Autism insurance reform sits in NC Senate


Parents with autistic kids in North Carolina have had to pay out of pocket for a treatment that helps their kids speak.

In 37 other states, health insurance helps cover the cost. And parents are hoping before lawmakers end this short session in Raleigh, North Carolina will join the list of those states.

Ryan Cennamo was diagnosed with autism when he was toddler living in New York.  He's 12 and is getting braces.

"I'm scared," he tells his mom, Amie Cennamo.

"Don't be scared," she said.

The Yankees fan's mom says before they moved health insurance covered a behavioral therapy called ABA.

"We made money on our house in New York that became Ryan's fund, literally. And then we ask family. We do what we have to do," said Cennamo.

Since living in North Carolina they pay out of pocket for the therapy. She says it can cost a hundred dollars an hour.

"It's medically recommended and necessary but insurance won't cover it," said Cennamo.

House Bill 498 forces health insurance companies to expand autism coverage.
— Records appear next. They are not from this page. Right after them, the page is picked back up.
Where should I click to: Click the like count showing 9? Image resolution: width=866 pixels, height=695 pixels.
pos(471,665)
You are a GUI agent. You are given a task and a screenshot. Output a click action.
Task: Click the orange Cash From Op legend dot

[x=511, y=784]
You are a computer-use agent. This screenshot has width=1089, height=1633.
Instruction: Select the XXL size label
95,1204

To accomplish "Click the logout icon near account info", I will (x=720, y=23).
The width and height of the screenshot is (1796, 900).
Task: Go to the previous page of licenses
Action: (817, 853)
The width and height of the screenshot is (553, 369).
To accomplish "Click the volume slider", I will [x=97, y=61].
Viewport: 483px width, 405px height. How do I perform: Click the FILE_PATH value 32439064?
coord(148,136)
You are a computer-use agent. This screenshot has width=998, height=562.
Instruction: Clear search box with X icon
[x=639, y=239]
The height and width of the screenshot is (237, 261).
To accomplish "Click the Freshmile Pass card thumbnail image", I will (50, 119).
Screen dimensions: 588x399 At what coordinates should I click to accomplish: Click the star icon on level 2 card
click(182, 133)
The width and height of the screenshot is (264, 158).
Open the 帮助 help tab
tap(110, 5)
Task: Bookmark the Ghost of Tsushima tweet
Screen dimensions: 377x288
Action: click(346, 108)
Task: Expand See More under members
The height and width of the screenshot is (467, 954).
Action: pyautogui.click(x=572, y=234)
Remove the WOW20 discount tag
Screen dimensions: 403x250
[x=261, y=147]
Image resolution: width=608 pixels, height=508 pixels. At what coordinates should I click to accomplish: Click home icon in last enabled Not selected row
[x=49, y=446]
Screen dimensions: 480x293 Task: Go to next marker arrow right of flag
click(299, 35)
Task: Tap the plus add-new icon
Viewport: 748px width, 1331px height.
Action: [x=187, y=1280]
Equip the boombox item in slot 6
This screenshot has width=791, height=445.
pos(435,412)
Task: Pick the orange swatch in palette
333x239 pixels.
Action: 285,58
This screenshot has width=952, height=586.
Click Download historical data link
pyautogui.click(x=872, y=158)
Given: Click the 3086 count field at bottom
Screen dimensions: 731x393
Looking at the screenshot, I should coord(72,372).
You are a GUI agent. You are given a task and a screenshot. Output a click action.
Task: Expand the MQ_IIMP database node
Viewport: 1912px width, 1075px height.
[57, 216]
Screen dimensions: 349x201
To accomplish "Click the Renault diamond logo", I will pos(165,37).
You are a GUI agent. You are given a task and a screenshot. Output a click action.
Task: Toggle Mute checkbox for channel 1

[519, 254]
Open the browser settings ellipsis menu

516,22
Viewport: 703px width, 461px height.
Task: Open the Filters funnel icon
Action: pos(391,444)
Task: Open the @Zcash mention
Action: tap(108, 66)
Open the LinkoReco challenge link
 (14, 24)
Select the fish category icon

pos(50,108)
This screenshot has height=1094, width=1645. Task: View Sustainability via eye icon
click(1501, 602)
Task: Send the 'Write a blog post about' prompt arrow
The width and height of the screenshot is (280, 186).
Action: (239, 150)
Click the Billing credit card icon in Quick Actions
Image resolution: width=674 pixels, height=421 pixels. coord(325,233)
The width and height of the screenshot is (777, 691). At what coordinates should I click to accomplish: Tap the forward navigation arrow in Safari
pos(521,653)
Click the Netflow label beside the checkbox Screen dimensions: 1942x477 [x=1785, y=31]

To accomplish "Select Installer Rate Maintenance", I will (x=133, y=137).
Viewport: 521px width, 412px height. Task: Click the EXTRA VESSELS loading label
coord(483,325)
H498 passed in the house last year but it is sitting in committee in the Senate.

Senator Jeff Tarte explains what could end the hold up.

"If there is any group that can definitely sway the decision to move this it would be the executives and the people at Blue Cross Blue Shield without a doubt," said Tarte.

Parents like Amie Cennamo don't have to put all their hopes into one bill sitting in a Senate committee.

They can look to another bill Senate Bill 493, for Health And Safety Regulatory Reform.

Autism Insurance Reform was folded into that larger bill that Senators are likely to vote on before this short session ends.

"No guarantees what the bill will even look like when final vote occurs," said Tarte.

Tarte says the short session is expected to last through next week.

"We want the opportunity for it to come to the table for it to be voted on," said Cennamo, "We've come so close. There's so many families that need it."

If it doesn't happen now, the Senate's next session starts in January after elections.